June 1 (UPI) -- Nearly half of Americans believe the country's morals are "poor" and more than three-quarters believe they're getting worse, a Gallup poll released Friday indicates.
The survey found that 49 percent of Americans rate U.S. morals as "poor," the highest percentage since Gallup started asking the question in 2002. Thirty-seven percent say American values are "only fair" and 14 percent say they're "excellent" or "good."
The previous high "poor" rating -- 45 percent -- came in 2017, 2015 and 2010. The highest "excellent" or "good" rating was 23 percent in 2011.
When asked whether U.S. morals were getting worse, 77 percent agreed, while 18 percent said morals were getting better.
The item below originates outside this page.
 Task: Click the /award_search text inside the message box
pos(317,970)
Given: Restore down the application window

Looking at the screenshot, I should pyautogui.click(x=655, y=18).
Between 81 percent and 82 percent of people polled from 2006 to 2008 believed moral values were declining.
Gallup said there was little difference between Democrats and Republicans in their views on U.S. morals. On a scale from minus 100 (everyone thinks morals are "poor" and getting worse) to plus 100 (everyone believes morals are "excellent" or "good" and getting better), Democrats scored minus 46 while Republicans scored minus 48. There was greater partisan divide on the issue during President George W. Bush and President Barak Obama's terms, with Republicans being more likely to believe morals are "poor."
"While Americans during this time have shifted a great deal toward saying many issues are morally acceptable, the vast majority continue to believe moral values overall are worsening," Gallup said.
"Though the question wording makes no reference to politics or the president, Americans seem to rate U.S. moral values through their own partisan lenses -- with both Democrats and Republicans having become less negative after the election of a president of their own party over the past decade."
Gallup surveyed 1,024 adults in all 50 U.S. states and the District of Columbia from May 1-10 for the poll. The margin of error was 4 percent.